- Other names: Math anxiety
- Specialty: Psychiatry

= Numerophobia =

Fear of numbers or mathematics

Numerophobia, arithmophobia, or mathematics anxiety is an anxiety disorder, involving fear of dealing with numbers or mathematics. Sometimes numerophobia refers to fear of particular numbers. Some people with this condition may be afraid of even numbers, odd numbers, unlucky numbers, and/or lucky numbers. Those with this phobia may have a hard time holding certain jobs, paying bills, or managing a budget.

== Types ==

There are two types of arithmophobia: generalized arithmophobia and fear of specific numbers. Generalized arithmophobia is a fear of all numbers. Fear of specific numbers can be associated with cultural and religious factors. For example, 666 are 3 numbers combined that represent the antichrist in the bible. In China, Vietnam, and Japan, 4 is a number that represents death. In many cultures the number 13 is also an unlucky number which people fear. These fears in numbers make it difficult for people to perform well in professional and educational settings.

=== Fears of specific numbers ===
- Tetraphobia – fear of 4 (four)
- Triskaidekaphobia – fear of 13 (thirteen)
- Heptadecaphobia – fear of 17 (seventeen)
- 23 enigma (eikositriophobia) – fear of 23 (twenty-three)
- Curse of 39 (triakontenneaphobia) – fear of 39 (thirty-nine)
- Hexakosioihexekontahexaphobia – fear of 666 (six hundred sixty-six)

=== Fear of large numbers ===

Meganumerophobia is the fear of large numbers, like millions, billions, trillions, etc. Meganumerophobes do not fear lower, more imaginable numbers. To some sufferers, high numbers represent eternity. Sufferers of apeirophobia may fear meganumerophobia as well.

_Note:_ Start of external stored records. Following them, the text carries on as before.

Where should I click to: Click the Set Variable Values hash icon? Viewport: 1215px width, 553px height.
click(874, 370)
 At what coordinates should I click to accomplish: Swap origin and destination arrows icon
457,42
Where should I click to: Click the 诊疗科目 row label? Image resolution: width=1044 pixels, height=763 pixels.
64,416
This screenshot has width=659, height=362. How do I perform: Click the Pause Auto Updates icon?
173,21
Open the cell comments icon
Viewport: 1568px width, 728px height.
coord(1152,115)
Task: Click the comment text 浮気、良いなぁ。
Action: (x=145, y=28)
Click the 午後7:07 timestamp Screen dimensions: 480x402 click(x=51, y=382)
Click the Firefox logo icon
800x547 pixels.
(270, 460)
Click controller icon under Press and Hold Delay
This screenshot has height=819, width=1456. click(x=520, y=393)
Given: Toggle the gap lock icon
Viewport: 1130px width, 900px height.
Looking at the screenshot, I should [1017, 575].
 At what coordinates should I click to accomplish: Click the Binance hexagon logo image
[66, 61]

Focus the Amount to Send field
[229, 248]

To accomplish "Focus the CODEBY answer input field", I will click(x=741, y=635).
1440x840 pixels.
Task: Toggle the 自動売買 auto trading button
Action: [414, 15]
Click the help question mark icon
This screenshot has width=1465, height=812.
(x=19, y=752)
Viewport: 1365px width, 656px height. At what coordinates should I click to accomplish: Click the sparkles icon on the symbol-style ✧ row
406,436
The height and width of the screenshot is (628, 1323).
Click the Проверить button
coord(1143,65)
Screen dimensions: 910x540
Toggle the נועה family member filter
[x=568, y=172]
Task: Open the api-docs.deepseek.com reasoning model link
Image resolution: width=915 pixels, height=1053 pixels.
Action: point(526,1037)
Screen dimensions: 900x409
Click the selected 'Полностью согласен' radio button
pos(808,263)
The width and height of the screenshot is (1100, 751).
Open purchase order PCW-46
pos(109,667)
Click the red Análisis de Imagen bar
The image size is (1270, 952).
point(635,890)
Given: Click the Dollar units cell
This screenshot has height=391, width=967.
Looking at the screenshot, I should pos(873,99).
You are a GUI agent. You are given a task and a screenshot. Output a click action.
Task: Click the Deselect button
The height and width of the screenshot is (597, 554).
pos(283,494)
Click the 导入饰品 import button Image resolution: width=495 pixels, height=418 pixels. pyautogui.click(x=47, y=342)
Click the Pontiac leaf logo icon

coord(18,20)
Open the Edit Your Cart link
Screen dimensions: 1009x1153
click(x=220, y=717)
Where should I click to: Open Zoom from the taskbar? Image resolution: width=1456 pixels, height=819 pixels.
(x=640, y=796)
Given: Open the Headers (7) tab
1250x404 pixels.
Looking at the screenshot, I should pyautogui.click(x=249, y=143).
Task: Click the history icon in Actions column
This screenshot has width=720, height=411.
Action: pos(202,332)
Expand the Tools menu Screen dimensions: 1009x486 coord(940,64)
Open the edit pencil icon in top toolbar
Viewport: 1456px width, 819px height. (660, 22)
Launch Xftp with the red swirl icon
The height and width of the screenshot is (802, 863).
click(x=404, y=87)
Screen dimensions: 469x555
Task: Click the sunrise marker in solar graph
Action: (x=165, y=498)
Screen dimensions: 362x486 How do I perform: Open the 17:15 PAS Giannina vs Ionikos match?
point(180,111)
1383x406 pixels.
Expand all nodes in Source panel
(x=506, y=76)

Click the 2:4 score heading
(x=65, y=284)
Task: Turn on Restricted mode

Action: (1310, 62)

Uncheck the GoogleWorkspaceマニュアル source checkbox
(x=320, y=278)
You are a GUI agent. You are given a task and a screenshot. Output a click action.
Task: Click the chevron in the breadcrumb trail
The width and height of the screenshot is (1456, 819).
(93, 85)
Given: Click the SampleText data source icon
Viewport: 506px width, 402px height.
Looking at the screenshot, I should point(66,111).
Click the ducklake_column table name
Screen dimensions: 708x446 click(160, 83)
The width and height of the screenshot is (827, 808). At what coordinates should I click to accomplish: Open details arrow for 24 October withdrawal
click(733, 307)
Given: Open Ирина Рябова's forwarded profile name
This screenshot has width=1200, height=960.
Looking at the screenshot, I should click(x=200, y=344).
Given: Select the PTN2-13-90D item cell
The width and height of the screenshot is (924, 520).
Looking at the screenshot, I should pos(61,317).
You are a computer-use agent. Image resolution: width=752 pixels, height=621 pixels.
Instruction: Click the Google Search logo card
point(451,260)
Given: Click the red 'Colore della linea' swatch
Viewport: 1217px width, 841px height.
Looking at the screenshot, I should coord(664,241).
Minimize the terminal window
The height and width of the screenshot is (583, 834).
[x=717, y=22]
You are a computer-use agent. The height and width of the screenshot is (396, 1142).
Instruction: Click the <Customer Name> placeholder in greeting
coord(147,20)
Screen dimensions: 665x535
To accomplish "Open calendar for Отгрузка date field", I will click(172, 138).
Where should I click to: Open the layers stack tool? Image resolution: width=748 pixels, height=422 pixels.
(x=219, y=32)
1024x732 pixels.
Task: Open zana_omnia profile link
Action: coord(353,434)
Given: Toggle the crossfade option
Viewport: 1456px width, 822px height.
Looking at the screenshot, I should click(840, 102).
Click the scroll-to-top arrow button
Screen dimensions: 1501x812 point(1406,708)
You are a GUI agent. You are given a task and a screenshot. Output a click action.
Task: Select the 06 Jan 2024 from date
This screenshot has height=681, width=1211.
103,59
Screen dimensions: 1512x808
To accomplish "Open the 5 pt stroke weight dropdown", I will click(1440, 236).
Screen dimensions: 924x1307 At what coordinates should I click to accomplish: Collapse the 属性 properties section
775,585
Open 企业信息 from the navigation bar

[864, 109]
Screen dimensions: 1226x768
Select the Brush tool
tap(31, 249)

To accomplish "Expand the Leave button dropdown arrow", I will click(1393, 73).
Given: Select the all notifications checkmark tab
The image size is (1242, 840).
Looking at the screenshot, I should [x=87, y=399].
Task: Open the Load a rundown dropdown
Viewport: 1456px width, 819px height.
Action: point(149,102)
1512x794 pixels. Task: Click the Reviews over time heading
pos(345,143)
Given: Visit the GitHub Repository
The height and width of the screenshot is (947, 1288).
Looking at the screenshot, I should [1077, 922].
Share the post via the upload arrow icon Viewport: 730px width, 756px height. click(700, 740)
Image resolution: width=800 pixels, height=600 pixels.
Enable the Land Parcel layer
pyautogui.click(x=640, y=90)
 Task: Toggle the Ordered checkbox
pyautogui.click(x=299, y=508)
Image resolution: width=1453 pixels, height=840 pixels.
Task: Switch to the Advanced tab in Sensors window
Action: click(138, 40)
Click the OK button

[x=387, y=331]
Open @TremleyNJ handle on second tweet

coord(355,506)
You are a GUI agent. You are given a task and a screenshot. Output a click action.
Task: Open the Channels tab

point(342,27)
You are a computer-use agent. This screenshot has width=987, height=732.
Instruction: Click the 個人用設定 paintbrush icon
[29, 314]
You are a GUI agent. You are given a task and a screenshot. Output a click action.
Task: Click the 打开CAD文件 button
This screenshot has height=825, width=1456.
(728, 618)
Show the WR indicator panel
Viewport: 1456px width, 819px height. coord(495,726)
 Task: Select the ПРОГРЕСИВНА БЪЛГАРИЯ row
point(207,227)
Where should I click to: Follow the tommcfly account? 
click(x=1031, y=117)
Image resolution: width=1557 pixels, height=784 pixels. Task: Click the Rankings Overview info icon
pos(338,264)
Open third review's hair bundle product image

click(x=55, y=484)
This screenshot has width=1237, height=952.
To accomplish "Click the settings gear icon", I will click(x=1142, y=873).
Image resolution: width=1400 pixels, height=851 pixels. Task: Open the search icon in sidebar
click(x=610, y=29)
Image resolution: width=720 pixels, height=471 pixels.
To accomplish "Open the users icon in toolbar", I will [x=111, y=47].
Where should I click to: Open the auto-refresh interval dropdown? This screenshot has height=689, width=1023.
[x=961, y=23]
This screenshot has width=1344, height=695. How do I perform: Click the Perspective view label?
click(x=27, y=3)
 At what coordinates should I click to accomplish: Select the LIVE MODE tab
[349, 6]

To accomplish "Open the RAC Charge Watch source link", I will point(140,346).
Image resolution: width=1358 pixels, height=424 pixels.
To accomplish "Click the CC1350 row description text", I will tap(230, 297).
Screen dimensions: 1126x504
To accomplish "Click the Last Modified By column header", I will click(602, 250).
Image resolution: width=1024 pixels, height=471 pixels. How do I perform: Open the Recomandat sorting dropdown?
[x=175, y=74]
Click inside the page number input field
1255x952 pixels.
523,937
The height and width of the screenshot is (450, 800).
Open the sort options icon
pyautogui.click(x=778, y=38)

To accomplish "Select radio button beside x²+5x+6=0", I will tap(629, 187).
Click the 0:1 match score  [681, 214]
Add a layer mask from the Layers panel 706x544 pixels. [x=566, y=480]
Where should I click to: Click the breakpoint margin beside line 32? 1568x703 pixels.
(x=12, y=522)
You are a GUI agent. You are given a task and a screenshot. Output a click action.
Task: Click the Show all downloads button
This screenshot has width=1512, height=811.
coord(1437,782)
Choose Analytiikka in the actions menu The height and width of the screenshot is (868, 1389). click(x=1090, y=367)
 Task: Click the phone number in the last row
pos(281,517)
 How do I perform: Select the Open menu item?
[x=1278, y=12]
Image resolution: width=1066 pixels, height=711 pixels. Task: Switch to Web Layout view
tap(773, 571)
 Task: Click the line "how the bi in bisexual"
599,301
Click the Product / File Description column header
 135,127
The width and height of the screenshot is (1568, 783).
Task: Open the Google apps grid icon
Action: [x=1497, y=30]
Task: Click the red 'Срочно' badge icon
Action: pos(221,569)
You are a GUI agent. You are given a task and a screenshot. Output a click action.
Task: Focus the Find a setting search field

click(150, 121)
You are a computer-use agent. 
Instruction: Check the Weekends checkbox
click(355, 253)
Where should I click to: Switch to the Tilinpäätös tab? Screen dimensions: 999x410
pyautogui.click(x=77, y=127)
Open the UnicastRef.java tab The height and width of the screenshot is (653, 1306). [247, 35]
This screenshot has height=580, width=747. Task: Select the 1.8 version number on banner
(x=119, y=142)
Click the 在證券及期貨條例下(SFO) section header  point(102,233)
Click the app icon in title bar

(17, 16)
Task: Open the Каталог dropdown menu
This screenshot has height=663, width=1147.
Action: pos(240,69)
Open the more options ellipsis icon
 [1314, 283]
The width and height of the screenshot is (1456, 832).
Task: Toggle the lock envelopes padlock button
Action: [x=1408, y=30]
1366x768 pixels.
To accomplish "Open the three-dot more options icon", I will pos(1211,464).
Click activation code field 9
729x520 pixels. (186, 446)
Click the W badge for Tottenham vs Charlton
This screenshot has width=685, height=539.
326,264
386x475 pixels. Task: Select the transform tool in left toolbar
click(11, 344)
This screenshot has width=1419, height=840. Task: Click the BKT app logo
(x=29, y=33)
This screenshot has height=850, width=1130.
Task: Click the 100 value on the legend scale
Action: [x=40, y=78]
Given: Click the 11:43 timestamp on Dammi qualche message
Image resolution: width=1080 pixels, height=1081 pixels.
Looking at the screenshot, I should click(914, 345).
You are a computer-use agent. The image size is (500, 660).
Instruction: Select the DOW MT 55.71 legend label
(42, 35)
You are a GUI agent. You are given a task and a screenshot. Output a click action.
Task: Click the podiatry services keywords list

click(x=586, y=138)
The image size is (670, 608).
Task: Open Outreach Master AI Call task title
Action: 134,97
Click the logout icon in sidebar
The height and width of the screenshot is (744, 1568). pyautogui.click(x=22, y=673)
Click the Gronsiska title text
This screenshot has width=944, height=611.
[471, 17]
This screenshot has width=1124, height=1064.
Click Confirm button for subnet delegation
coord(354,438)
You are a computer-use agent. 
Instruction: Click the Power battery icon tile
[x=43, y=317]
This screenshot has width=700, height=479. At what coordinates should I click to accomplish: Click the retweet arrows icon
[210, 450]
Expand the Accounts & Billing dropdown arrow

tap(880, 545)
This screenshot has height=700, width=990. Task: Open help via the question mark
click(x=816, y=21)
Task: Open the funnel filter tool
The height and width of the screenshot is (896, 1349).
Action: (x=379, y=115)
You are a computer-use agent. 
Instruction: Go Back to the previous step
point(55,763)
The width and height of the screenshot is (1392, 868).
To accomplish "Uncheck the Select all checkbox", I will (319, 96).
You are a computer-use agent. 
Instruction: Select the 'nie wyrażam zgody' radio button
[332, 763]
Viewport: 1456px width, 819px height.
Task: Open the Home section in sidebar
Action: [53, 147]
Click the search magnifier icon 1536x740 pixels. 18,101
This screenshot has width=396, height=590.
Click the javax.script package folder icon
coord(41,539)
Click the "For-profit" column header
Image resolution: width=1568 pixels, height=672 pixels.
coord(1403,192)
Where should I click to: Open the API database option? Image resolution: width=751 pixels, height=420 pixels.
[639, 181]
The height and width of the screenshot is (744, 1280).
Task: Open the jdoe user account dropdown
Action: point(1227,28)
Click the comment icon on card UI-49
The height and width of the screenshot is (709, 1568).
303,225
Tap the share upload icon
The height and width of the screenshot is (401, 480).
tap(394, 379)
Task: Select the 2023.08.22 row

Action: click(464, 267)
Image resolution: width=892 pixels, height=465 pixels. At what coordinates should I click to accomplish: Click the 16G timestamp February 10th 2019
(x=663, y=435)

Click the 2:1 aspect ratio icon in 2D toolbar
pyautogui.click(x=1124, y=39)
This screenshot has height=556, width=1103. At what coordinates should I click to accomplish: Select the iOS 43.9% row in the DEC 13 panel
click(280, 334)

=== Number-related superstitions in music ===

- Curse of the ninth
- 27 Club

== Symptoms ==
Symptoms of arithmophobia are similar to other types of anxiety disorder. These symptoms include chills, dizziness and lightheadedness, excessive sweating, heart palpitations, nausea, shortness of breath, trembling or shaking, and an upset stomach. Symptoms of arithmophobia can be more or less intense in different cases.

== Treatment ==
One common treatment for anxiety disorders is exposure therapy, in which the patient is carefully exposed to the fear object in a controlled environment to help them understand that the object is not harmful. Other common treatments include cognitive behavioral therapy, which is talking to a therapist, hypnotherapy, which is guided concentration and relaxation, and medication to reduce anxiety.